**Exercise brief:** Write out nothing but the lines from the first line of the entries below through the line with "Sign up to get"; no pictures go in.

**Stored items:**

━━━━━━━━━━━━━━━━━━━━

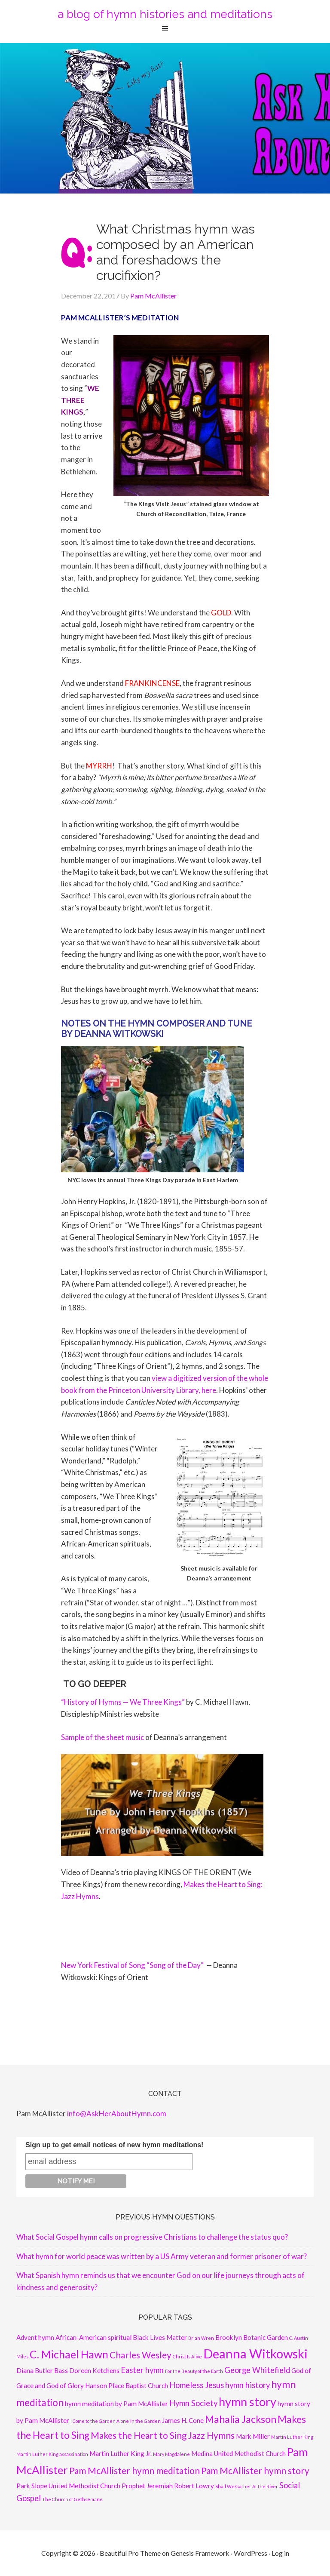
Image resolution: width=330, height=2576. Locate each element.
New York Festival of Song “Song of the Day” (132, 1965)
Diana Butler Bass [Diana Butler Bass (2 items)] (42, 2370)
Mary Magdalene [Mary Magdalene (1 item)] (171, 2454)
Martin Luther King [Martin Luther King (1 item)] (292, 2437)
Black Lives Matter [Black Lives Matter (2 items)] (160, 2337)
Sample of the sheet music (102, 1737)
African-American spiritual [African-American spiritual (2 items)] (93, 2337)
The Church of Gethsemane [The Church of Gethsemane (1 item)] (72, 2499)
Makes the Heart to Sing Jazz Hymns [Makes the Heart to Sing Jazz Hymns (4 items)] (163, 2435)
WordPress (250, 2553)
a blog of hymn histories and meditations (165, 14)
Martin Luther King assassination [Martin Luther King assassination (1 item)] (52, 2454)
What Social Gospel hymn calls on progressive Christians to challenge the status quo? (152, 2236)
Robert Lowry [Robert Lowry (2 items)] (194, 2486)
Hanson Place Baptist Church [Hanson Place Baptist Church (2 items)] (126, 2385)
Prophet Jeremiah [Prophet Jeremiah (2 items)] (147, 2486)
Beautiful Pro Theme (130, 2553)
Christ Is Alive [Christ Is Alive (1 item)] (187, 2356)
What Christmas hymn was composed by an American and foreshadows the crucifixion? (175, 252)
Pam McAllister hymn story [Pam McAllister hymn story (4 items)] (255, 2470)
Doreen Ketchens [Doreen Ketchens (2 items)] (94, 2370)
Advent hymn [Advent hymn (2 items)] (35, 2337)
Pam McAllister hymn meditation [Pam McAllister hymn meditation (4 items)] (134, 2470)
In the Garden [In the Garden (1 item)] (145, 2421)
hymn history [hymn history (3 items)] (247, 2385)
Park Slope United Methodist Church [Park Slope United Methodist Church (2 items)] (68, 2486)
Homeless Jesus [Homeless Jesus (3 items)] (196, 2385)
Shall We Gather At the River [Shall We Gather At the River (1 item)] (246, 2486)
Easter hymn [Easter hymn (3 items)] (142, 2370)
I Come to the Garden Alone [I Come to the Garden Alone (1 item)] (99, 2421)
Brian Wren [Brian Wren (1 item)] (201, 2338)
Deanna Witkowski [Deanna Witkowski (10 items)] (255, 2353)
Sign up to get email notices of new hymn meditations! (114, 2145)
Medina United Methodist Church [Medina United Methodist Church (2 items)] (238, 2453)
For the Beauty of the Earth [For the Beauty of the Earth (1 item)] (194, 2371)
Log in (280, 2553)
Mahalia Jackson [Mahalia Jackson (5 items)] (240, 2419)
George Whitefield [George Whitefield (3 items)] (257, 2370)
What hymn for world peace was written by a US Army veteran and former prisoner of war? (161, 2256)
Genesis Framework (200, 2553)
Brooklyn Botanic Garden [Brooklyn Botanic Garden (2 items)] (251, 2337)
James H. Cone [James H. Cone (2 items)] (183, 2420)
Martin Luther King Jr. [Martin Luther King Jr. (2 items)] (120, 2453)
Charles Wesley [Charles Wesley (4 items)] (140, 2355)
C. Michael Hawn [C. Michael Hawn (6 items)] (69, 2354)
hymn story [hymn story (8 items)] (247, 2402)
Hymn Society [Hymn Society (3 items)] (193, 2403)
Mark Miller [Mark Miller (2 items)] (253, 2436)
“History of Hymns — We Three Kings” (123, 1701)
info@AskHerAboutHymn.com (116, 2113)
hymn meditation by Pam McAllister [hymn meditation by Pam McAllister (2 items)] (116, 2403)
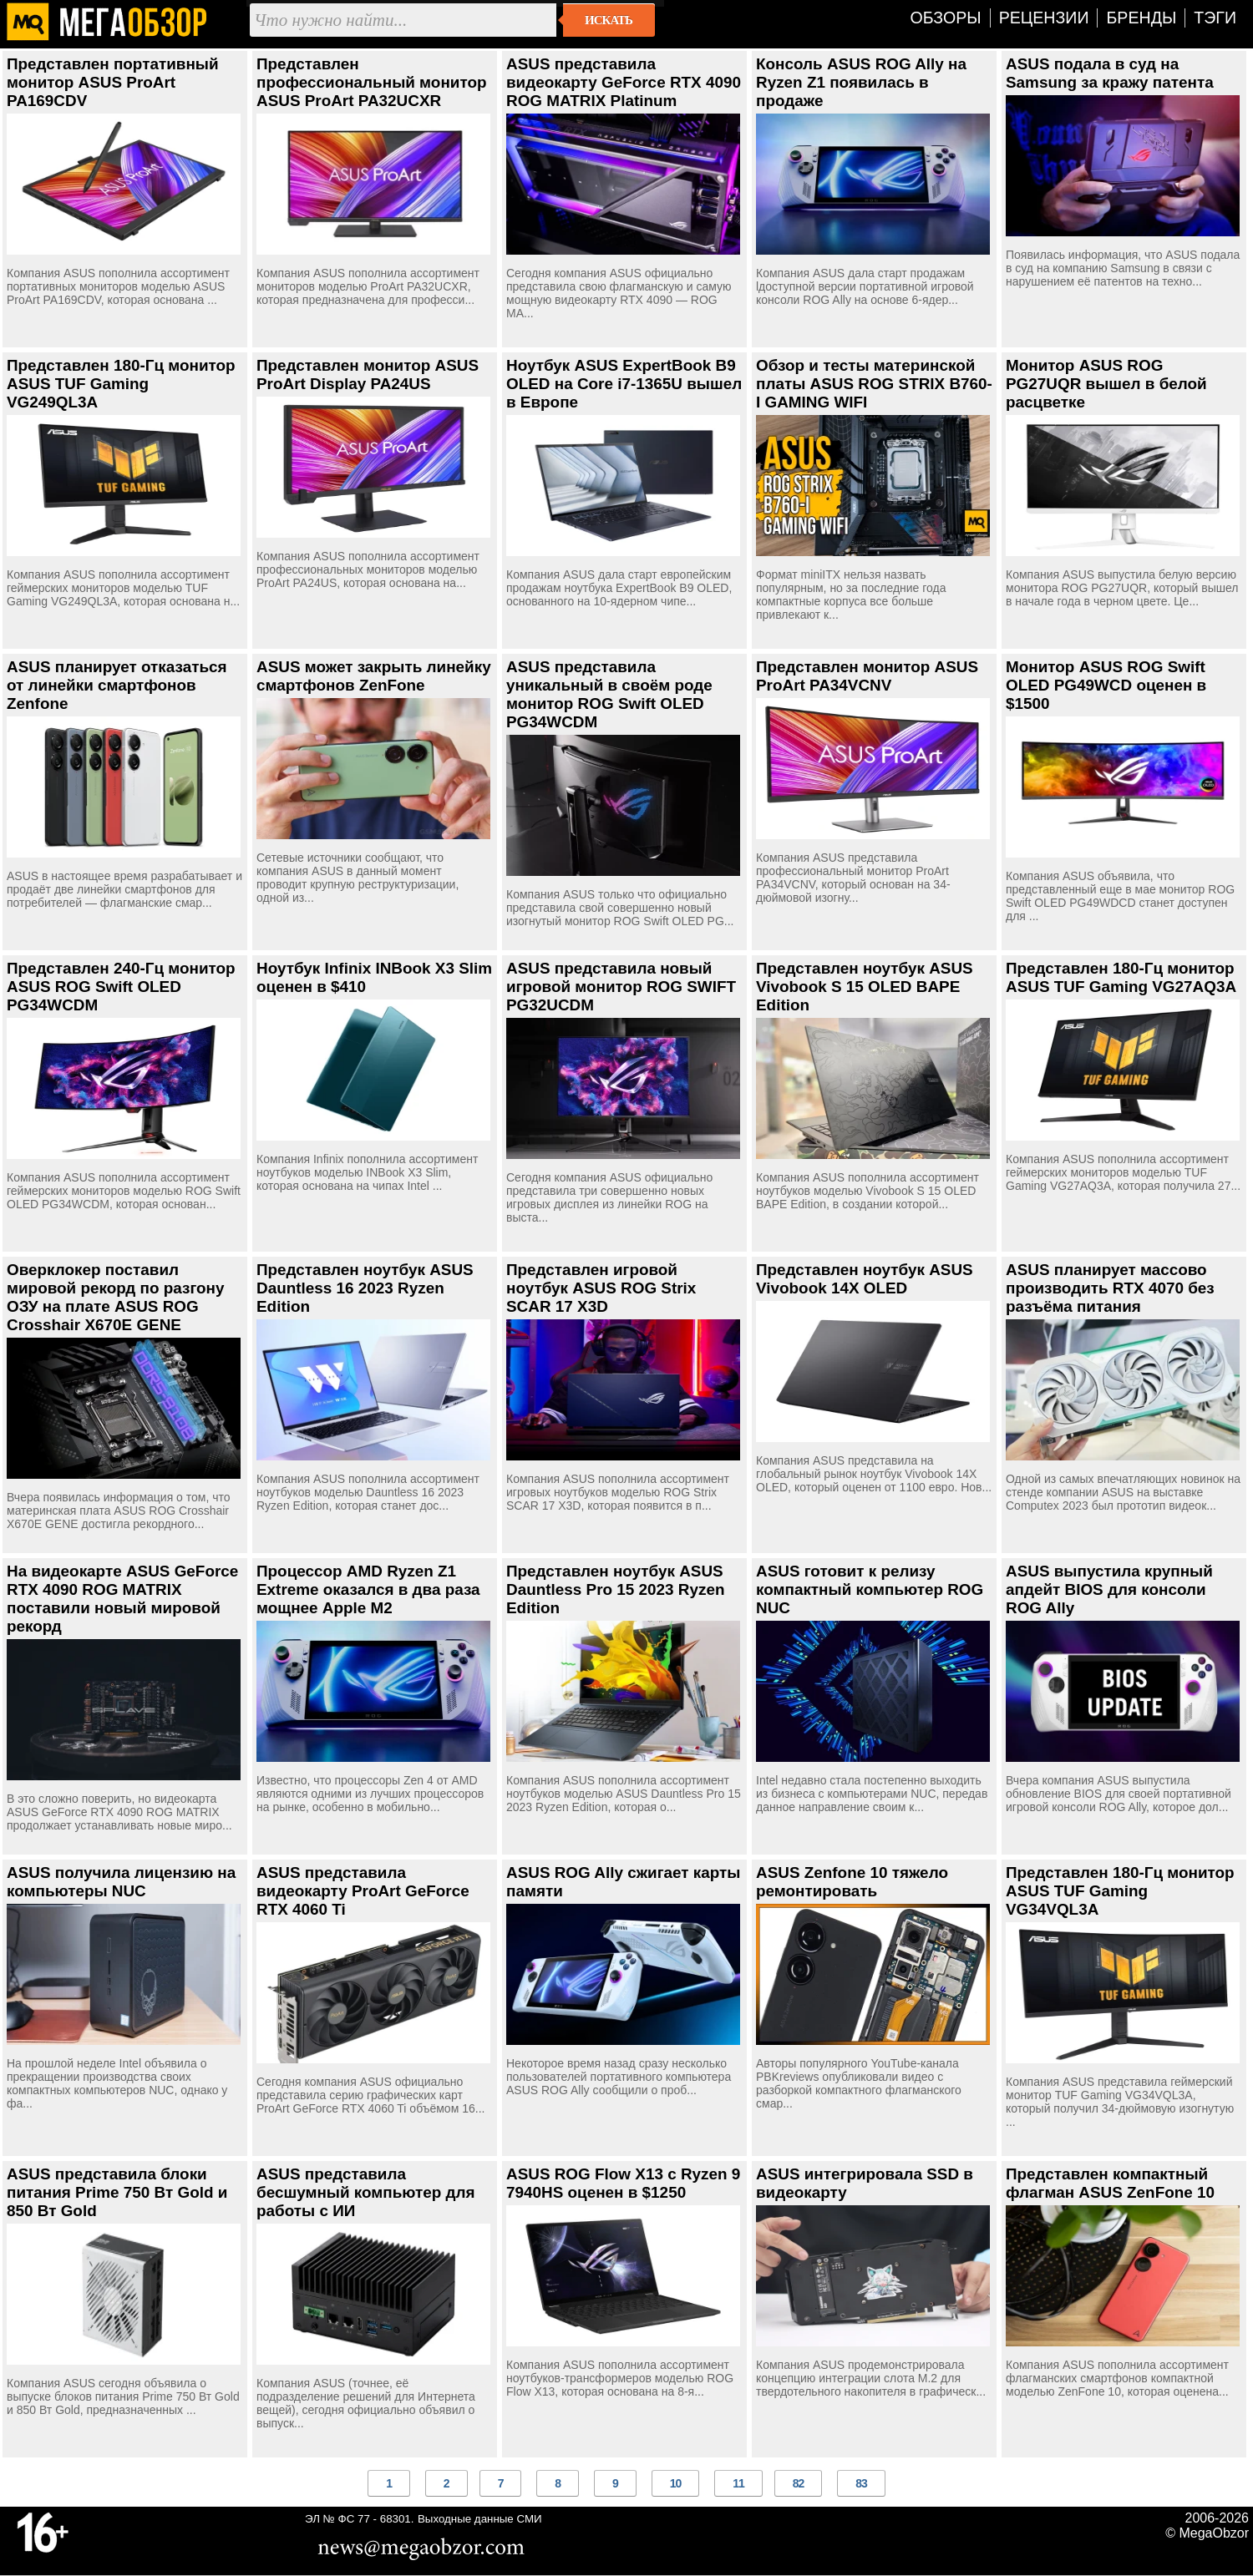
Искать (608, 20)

━━━━━━━━━━━━━━━━━━━━

**Result of the task:**
Image resolution: width=330, height=2576. Locate each element.
New York Festival of Song “Song of the Day” (132, 1965)
Diana Butler Bass [Diana Butler Bass (2 items)] (42, 2370)
Mary Magdalene [Mary Magdalene (1 item)] (171, 2454)
Martin Luther King [Martin Luther King (1 item)] (292, 2437)
Black Lives Matter [Black Lives Matter (2 items)] (160, 2337)
Sample of the sheet music (102, 1737)
African-American spiritual [African-American spiritual (2 items)] (93, 2337)
The Church of Gethsemane [The Church of Gethsemane (1 item)] (72, 2499)
Makes the Heart to Sing Jazz Hymns [Makes the Heart to Sing Jazz Hymns (4 items)] (163, 2435)
WordPress (250, 2553)
a blog of hymn histories and meditations (165, 14)
Martin Luther King assassination [Martin Luther King assassination (1 item)] (52, 2454)
What Social Gospel hymn calls on progressive Christians to challenge the status quo? (152, 2236)
Robert Lowry [Robert Lowry (2 items)] (194, 2486)
Hanson Place Baptist Church [Hanson Place Baptist Church (2 items)] (126, 2385)
Prophet Jeremiah [Prophet Jeremiah (2 items)] (147, 2486)
Beautiful Pro Theme (130, 2553)
Christ Is Alive [Christ Is Alive (1 item)] (187, 2356)
What Christmas hymn was composed by an American and foreshadows the crucifixion? (175, 252)
Pam McAllister hymn story [Pam McAllister hymn story (4 items)] (255, 2470)
Doreen Ketchens [Doreen Ketchens (2 items)] (94, 2370)
Advent hymn [Advent hymn (2 items)] (35, 2337)
Pam McAllister hymn meditation [Pam McAllister hymn meditation (4 items)] (134, 2470)
In the Garden [In the Garden (1 item)] (145, 2421)
hymn history [hymn history (3 items)] (247, 2385)
Park Slope United Methodist Church [Park Slope United Methodist Church (2 items)] (68, 2486)
Homeless Jesus [Homeless Jesus (3 items)] (196, 2385)
Shall We Gather At the River [Shall We Gather At the River (1 item)] (246, 2486)
Easter hymn [Easter hymn (3 items)] (142, 2370)
I Come to the Garden Alone [I Come to the Garden Alone (1 item)] (99, 2421)
Brian Wren [Brian Wren (1 item)] (201, 2338)
Deanna Witkowski [Deanna Witkowski (10 items)] (255, 2353)
Sign up to get email notices of new hymn meditations! (114, 2145)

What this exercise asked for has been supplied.